**EXERCISE DETAILS:**
How many lines within the records include the word "will"? Only that number should be given.

**DATASET EXTRACT:**
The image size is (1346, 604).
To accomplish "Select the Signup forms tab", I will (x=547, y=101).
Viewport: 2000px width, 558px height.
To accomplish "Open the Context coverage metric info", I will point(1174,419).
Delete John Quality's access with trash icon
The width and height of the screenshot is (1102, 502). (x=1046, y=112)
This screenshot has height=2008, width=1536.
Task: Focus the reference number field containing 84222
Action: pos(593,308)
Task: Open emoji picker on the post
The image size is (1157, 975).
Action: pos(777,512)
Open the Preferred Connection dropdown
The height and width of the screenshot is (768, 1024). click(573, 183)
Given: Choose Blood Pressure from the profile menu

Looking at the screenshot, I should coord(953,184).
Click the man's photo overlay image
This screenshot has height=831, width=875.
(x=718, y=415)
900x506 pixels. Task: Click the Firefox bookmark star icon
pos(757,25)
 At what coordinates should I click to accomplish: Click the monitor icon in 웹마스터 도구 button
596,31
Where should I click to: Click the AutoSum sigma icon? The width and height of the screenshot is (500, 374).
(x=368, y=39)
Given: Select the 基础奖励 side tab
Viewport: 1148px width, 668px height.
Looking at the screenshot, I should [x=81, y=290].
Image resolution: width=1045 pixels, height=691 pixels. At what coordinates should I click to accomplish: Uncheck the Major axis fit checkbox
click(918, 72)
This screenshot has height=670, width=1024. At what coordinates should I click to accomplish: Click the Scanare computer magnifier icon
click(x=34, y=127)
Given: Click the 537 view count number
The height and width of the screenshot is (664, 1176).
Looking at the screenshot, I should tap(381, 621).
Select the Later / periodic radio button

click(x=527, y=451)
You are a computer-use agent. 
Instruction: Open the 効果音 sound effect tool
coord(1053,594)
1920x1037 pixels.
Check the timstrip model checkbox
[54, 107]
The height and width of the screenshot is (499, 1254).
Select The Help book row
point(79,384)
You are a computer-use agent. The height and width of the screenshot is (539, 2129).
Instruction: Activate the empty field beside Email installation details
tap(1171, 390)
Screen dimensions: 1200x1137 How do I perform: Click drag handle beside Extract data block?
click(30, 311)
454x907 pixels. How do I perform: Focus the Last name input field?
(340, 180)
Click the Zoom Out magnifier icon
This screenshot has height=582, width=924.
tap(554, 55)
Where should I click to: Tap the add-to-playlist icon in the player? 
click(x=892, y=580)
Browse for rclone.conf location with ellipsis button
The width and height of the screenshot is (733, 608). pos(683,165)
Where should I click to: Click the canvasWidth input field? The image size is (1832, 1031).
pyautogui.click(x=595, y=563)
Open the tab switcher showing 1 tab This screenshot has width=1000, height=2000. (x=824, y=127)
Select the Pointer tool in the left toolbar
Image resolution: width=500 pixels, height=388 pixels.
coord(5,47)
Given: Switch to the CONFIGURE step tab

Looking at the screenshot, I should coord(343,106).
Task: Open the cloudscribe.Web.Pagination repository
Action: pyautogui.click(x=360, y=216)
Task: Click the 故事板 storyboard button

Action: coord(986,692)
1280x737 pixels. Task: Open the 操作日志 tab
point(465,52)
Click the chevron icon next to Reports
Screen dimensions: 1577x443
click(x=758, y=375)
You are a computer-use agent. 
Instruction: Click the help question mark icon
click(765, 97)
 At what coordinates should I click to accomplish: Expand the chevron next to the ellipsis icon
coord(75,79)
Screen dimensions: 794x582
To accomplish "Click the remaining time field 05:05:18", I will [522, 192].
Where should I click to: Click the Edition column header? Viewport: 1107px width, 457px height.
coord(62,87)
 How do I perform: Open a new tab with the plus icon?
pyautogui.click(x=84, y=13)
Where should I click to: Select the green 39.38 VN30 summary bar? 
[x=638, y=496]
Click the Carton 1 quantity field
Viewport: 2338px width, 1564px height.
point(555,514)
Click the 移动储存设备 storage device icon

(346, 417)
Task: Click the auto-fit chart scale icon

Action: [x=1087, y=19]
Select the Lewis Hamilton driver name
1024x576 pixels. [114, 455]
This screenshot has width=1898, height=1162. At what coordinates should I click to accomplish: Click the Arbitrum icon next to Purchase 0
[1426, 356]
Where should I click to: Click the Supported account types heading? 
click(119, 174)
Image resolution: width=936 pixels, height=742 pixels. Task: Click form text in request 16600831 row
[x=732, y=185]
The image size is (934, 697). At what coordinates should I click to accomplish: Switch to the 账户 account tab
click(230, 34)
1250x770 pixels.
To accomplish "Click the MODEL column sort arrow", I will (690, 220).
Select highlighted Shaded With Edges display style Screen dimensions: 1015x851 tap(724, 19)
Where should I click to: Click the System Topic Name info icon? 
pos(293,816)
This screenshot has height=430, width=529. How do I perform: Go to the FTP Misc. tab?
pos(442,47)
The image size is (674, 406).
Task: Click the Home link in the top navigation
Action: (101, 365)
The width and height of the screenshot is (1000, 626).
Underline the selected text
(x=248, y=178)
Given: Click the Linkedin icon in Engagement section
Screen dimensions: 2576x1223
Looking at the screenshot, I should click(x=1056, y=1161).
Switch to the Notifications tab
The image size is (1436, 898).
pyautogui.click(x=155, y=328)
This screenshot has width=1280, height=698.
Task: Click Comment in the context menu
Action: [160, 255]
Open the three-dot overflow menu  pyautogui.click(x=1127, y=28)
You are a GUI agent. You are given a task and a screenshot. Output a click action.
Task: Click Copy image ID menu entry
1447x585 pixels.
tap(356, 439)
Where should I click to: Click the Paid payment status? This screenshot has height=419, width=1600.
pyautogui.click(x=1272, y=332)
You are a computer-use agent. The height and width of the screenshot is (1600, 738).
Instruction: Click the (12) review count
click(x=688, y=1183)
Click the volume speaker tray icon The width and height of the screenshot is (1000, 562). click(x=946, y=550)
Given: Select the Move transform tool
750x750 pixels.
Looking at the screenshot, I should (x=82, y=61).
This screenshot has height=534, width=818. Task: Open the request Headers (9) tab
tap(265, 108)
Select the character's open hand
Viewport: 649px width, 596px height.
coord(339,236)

**WRITTEN RESPONSE:**
4